WHAT THIS TASK INVOLVES.
Copy out each line in the listing below where the word "agent" appears.

MATERIAL FOR THE TASK.
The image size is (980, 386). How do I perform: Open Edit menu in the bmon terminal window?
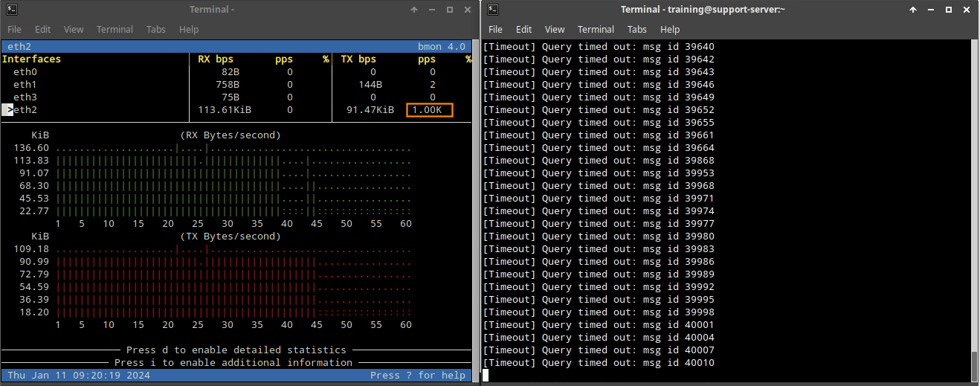coord(42,30)
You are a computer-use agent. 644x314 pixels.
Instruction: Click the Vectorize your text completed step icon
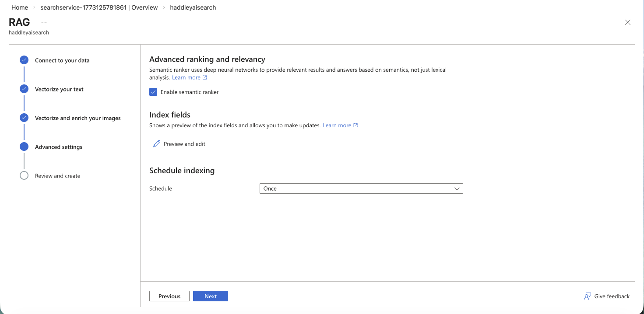[24, 88]

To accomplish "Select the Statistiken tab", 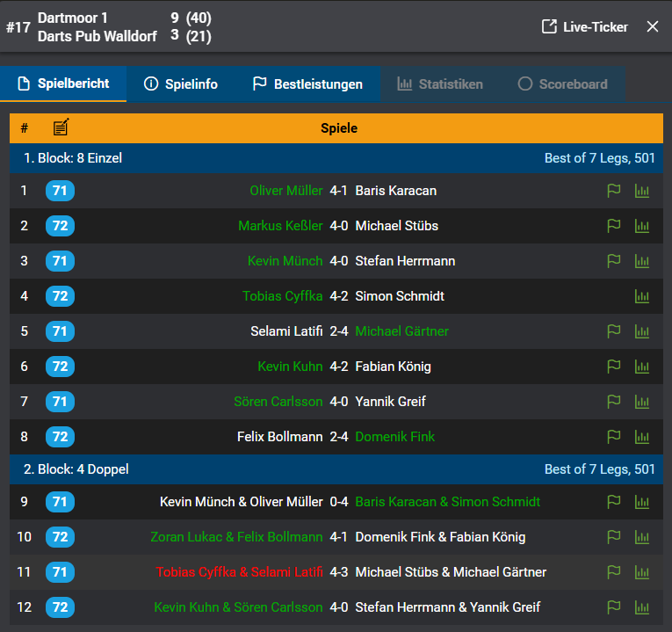I will [x=440, y=84].
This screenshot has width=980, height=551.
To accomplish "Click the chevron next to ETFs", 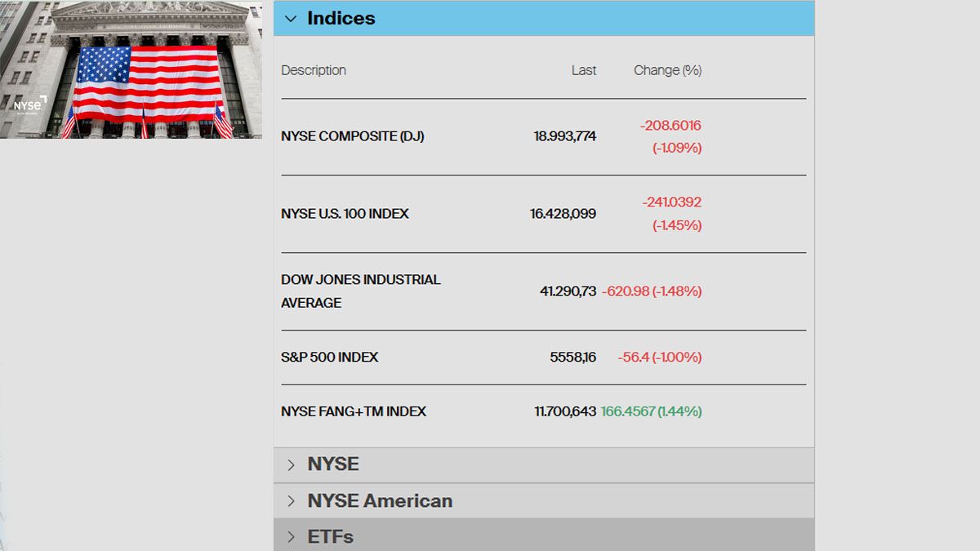I will pos(291,536).
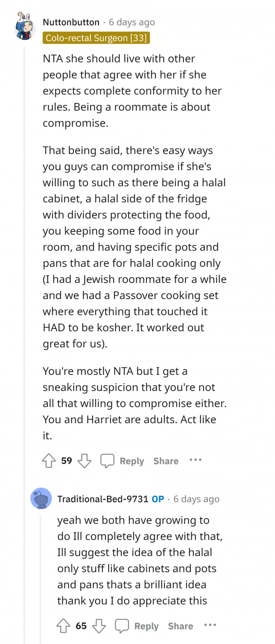
Task: Upvote Nuttonbutton's comment
Action: [x=49, y=460]
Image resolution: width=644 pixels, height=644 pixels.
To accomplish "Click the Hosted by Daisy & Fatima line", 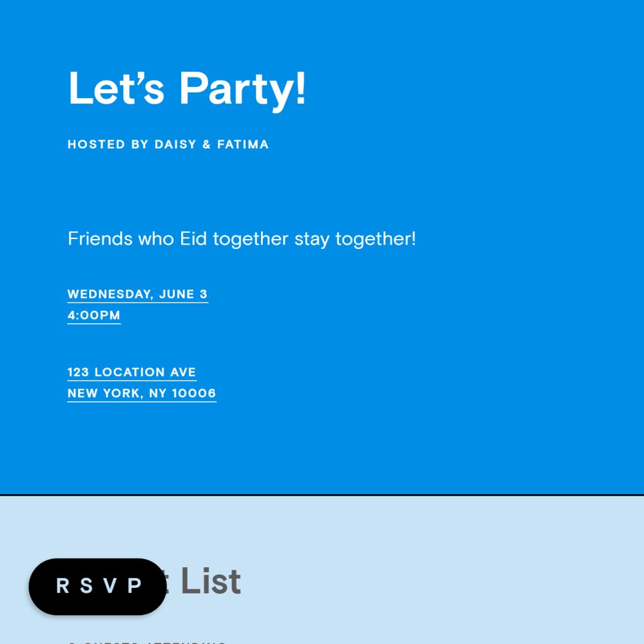I will [168, 144].
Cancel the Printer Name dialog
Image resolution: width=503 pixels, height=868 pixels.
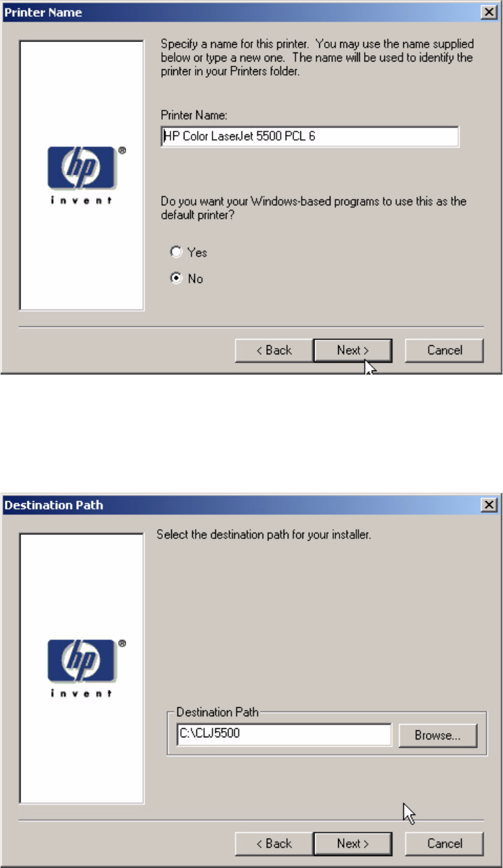click(444, 350)
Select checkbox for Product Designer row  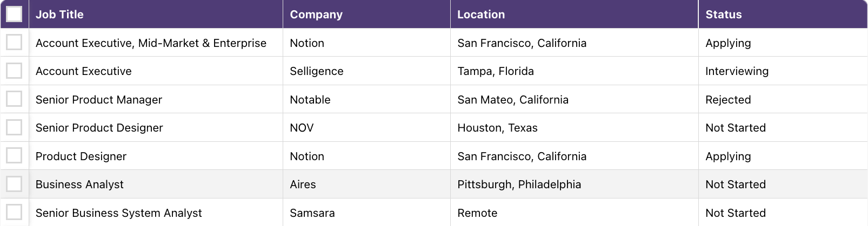tap(14, 156)
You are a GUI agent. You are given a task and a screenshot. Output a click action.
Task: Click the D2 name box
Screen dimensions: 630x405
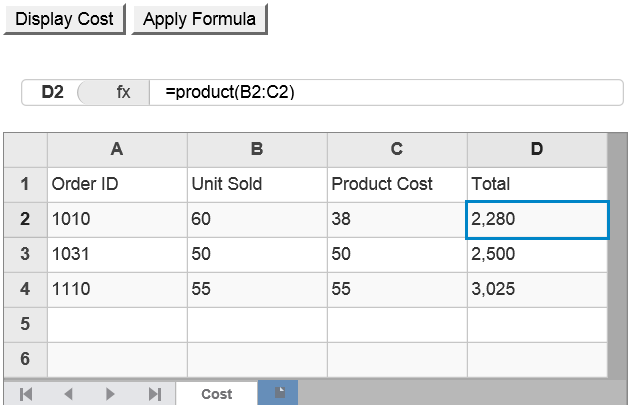pyautogui.click(x=52, y=92)
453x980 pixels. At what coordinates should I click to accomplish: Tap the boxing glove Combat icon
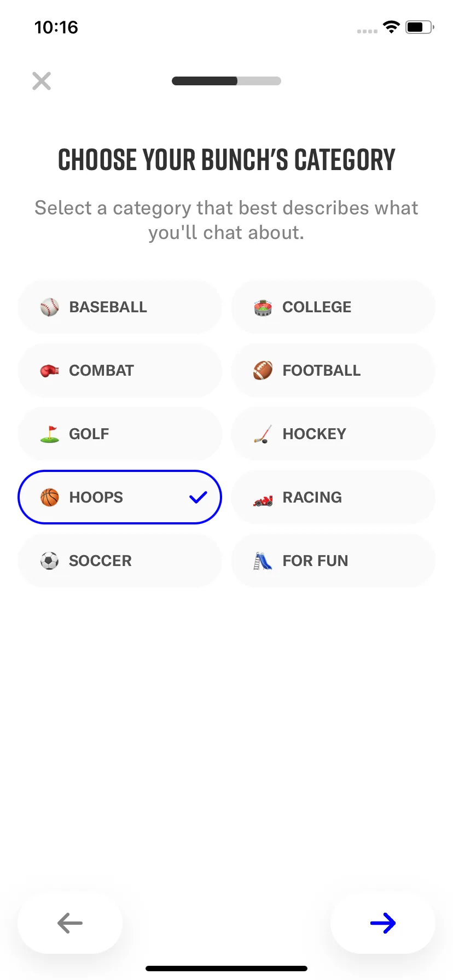tap(49, 371)
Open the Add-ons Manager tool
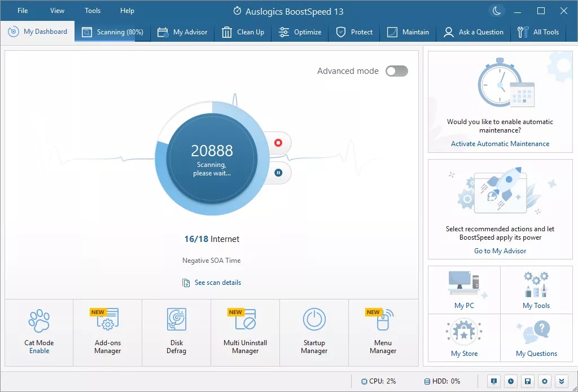Screen dimensions: 578x392 pos(107,332)
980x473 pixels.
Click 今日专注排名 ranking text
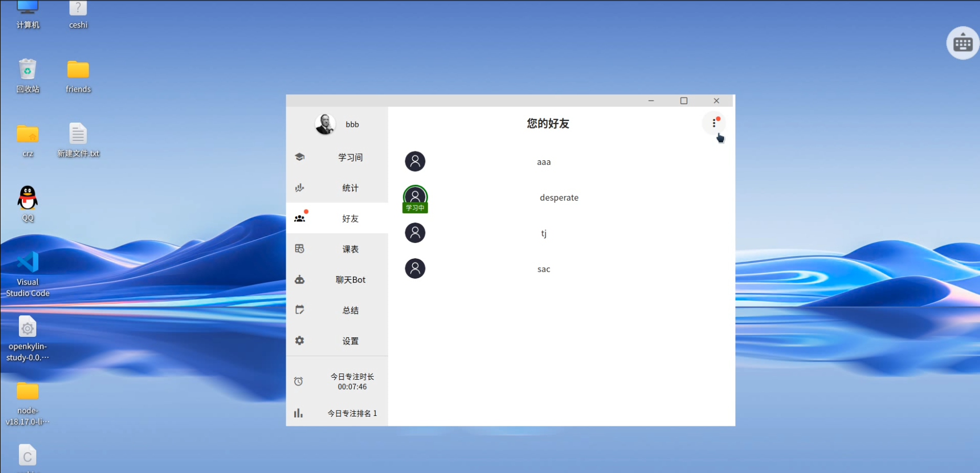[x=352, y=413]
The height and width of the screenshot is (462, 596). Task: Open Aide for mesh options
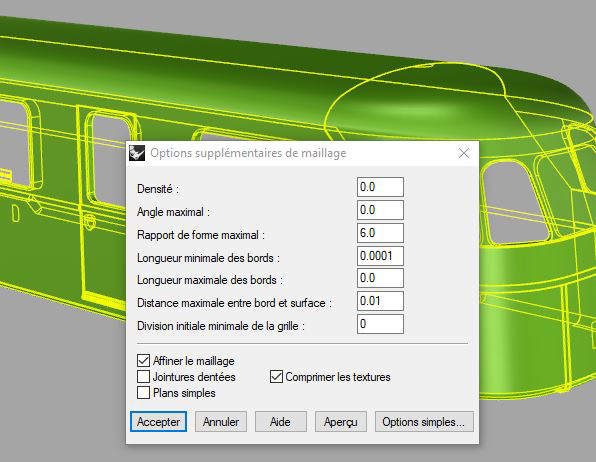[281, 422]
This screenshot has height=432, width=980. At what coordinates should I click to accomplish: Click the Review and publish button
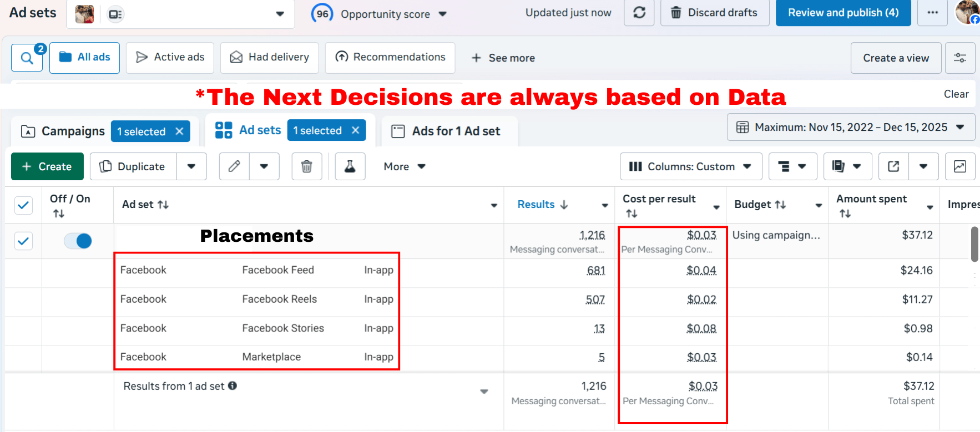point(843,13)
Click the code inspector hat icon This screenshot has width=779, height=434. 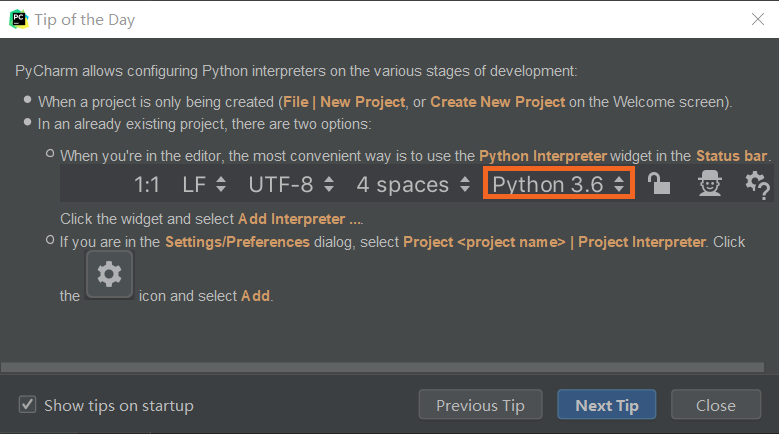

RESULT OF THIS TASK.
You are a computer-use agent. 644x314 pixels.
You are a GUI agent. You are given a task and a screenshot. Output a click action.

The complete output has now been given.